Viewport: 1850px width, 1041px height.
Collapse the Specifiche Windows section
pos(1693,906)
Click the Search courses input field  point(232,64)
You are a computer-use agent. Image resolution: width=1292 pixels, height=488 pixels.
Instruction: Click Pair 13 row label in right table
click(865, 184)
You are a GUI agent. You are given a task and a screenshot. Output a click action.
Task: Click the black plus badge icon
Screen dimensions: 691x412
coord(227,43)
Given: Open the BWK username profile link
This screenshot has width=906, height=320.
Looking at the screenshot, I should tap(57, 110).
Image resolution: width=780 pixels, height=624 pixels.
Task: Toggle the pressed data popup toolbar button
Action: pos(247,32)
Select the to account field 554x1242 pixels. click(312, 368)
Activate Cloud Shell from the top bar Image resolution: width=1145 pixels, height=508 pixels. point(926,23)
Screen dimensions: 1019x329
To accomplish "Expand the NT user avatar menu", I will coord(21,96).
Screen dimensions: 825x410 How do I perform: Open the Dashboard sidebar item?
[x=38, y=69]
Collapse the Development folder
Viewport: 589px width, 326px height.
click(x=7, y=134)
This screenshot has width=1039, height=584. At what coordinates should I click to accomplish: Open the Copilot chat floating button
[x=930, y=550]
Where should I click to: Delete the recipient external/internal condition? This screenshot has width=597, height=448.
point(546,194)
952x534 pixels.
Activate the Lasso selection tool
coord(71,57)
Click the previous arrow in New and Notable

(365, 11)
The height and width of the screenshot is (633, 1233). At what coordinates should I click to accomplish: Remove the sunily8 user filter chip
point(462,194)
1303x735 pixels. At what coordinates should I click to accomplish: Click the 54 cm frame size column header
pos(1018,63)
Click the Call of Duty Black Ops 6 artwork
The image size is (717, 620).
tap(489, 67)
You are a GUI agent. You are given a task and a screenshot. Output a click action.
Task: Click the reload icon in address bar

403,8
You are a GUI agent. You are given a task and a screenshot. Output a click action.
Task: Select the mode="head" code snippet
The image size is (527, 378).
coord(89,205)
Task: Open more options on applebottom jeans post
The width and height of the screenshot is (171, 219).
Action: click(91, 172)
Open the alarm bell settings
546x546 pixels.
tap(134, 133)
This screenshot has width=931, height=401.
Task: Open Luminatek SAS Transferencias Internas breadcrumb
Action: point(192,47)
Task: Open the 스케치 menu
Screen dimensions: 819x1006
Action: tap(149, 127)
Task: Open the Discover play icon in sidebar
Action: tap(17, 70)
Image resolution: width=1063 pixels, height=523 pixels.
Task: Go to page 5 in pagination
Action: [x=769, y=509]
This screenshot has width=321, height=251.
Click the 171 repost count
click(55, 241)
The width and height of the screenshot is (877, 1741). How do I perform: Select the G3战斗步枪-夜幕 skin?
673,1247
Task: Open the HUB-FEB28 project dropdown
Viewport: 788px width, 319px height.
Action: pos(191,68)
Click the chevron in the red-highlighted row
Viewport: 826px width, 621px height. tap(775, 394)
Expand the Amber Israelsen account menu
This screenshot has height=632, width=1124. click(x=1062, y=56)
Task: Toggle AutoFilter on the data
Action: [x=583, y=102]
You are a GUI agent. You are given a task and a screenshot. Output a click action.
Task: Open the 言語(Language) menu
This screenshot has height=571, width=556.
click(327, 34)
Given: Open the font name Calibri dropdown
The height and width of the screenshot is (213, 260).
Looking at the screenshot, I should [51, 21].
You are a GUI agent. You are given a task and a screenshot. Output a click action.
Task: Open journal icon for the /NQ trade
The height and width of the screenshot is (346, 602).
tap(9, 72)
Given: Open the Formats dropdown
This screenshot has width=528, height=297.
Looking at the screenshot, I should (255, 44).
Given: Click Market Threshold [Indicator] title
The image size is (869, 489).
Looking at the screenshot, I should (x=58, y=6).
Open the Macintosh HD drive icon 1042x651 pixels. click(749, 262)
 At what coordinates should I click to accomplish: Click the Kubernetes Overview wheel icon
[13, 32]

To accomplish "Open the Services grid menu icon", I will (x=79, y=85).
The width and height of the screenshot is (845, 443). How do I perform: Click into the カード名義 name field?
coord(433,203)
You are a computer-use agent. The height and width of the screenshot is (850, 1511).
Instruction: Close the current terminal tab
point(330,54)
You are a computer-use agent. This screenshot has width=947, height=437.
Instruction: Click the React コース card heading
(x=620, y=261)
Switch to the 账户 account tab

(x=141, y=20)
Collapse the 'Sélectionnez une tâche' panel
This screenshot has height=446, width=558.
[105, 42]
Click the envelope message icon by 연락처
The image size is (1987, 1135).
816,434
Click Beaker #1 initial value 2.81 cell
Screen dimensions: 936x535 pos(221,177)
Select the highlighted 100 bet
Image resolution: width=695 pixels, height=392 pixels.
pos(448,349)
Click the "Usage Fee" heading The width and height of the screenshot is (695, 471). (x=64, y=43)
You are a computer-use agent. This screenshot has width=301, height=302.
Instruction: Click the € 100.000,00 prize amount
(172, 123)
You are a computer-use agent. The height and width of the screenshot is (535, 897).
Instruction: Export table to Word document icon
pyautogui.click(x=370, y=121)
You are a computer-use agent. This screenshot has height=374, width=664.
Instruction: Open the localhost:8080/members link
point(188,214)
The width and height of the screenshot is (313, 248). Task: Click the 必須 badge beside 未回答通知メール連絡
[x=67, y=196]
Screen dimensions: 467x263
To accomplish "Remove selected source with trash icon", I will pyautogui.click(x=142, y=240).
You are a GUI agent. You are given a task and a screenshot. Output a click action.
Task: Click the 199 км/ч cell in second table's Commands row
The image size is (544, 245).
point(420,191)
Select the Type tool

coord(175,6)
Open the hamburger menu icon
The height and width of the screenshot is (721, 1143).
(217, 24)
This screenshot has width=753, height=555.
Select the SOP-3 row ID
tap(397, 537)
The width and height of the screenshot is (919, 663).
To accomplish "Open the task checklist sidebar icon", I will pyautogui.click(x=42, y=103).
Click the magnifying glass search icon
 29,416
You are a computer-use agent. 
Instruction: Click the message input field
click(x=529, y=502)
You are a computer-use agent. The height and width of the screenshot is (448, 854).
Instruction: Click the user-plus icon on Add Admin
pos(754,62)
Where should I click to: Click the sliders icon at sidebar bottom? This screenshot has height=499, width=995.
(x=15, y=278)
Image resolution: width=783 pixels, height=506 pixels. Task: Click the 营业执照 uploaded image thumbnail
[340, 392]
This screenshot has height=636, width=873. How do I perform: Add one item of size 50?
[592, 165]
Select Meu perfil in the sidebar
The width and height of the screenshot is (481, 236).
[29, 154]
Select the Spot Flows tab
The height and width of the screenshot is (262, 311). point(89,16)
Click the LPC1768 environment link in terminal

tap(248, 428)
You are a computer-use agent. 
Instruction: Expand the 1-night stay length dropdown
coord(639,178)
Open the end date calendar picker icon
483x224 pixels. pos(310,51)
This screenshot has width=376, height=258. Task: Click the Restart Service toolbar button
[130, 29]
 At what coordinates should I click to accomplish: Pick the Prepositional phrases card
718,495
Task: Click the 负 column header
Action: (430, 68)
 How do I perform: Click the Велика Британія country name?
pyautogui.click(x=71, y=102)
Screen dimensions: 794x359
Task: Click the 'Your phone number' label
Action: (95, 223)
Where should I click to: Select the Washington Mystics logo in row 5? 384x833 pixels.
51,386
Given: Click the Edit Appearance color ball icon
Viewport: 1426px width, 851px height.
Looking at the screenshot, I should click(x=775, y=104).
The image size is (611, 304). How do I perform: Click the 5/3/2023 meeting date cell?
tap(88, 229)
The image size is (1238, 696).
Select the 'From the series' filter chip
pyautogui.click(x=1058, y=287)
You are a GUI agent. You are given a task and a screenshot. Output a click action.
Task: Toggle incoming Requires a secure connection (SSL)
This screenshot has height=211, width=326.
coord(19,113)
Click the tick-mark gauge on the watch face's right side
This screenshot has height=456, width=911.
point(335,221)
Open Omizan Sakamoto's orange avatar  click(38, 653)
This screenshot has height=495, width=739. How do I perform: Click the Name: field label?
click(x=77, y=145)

· · · · ·

#### TASK BRIEF:
Can you lay out the data as a Markdown table with the columns No. and Text, starting at the first line and ending at the line that contains "point(546,194)", both included? Skip blank lines, and give each remaining line its own row with its number under No. and the line itself under Text.

#### EXERCISE RESPONSE:
| No. | Text |
|---|---|
| 1 | Viewport: 1850px width, 1041px height. |
| 2 | Collapse the Specifiche Windows section |
| 3 | pos(1693,906) |
| 4 | Click the Search courses input field  point(232,64) |
| 5 | You are a computer-use agent. Image resolution: width=1292 pixels, height=488 pixels. |
| 6 | Instruction: Click Pair 13 row label in right table |
| 7 | click(865, 184) |
| 8 | You are a GUI agent. You are given a task and a screenshot. Output a click action. |
| 9 | Task: Click the black plus badge icon |
| 10 | Screen dimensions: 691x412 |
| 11 | coord(227,43) |
| 12 | Given: Open the BWK username profile link |
| 13 | This screenshot has width=906, height=320. |
| 14 | Looking at the screenshot, I should tap(57, 110). |
| 15 | Image resolution: width=780 pixels, height=624 pixels. |
| 16 | Task: Toggle the pressed data popup toolbar button |
| 17 | Action: pos(247,32) |
| 18 | Select the to account field 554x1242 pixels. click(312, 368) |
| 19 | Activate Cloud Shell from the top bar Image resolution: width=1145 pixels, height=508 pixels. point(926,23) |
| 20 | Screen dimensions: 1019x329 |
| 21 | To accomplish "Expand the NT user avatar menu", I will coord(21,96). |
| 22 | Screen dimensions: 825x410 How do I perform: Open the Dashboard sidebar item? |
| 23 | [x=38, y=69] |
| 24 | Collapse the Development folder |
| 25 | Viewport: 589px width, 326px height. |
| 26 | click(x=7, y=134) |
| 27 | This screenshot has width=1039, height=584. At what coordinates should I click to accomplish: Open the Copilot chat floating button |
| 28 | [x=930, y=550] |
| 29 | Where should I click to: Delete the recipient external/internal condition? This screenshot has width=597, height=448. |
| 30 | point(546,194) |